Название данной работы нуждается в подробном разъяснении. Во-первых, это касается слова «финикийская». Далее речь пойдет, безусловно, о территории Древнего Ливана (Финикии), о ее городах и живших в них мыслителях. Финикийцы – это также жители многочисленных финикийских колоний. Среди них огромную роль в мировой истории сыграл Карфаген – самый грозный соперник Рима. Но помимо этого речь пойдет и о древних евреях, которые говорили с финикийцами (ханаанеями) на одном языке и имели с ними общую литературу. Различие между древними евреями и финикийцами было примерно как между греками-дорийцами и греками-ахейцами. Т. е. финикийская философия – это еще и древнееврейская философия. Вообще же Ханаан – это еще и современные Сирия и Иордания. Соответственно, более точным было бы название «философия Древней Передней Азии». Тем более, что наряду с финикийцами и евреями здесь упоминаются также Египет и Вавилон, отчасти повлиявшие на формирование финикийской философии.
Оправданием для этого названия все же служит то, что можно с уверенностью постулировать зарождение философии именно в городах собственно Финикии – Сидоне и Берите (и, возможно, также в Тире и Библе). Т. е. это название имеет тот же смысл, что и характеристика ранней греческой философии как «ионийской» - по имени таких городов греческой Ионии, как Милет, Эфес и Самос. Показательно, что на Востоке всех греков в древности называли «яванами» – ионийцами. Так же, как Иония была родиной Фалеса, Анаксимандра, Гераклита и Пифагора, Финикия была родиной Моха и Санхунйатона (а отчасти и тех же Фалеса и Пифагора).

(Сохранённые записи данных)
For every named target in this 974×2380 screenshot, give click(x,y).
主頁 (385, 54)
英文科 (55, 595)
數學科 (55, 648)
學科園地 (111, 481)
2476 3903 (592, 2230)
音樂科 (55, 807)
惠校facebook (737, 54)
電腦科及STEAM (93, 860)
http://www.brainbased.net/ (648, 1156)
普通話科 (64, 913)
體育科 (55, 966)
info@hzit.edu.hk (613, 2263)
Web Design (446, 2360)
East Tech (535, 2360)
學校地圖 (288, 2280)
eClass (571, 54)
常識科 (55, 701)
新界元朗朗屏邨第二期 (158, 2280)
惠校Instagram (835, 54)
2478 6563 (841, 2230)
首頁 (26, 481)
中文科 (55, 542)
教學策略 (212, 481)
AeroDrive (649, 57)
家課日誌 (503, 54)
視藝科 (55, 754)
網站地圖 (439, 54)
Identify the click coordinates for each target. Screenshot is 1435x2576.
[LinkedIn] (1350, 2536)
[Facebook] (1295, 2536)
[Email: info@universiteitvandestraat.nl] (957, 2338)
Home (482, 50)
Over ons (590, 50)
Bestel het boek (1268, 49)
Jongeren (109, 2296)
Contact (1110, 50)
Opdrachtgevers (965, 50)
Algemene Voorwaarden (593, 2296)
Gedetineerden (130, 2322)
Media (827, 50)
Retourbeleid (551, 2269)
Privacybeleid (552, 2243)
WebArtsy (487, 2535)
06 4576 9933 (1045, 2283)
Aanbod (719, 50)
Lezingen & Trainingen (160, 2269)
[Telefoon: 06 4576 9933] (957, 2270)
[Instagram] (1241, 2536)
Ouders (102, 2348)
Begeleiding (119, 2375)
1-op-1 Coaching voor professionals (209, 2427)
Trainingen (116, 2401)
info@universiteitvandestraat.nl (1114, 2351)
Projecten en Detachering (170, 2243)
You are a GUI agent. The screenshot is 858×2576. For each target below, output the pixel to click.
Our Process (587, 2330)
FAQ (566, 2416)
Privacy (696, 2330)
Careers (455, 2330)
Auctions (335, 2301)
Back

» Вопросы
[a] Переведите на английский язык предложение из фрагмента документа: «Среди них огромную роль в мировой истории сыграл Карфаген – самый грозный соперник Рима».
[b] По фрагменту документа, в каких городах собственно Финикии можно с уверенностью постулировать зарождение философии?
Строки взяты из другого источника.

» Результаты по заданиям
[a] Among them, Carthage, the most formidable rival of Rome, played an enormous role in world history.

[b] В Сидоне и Берите.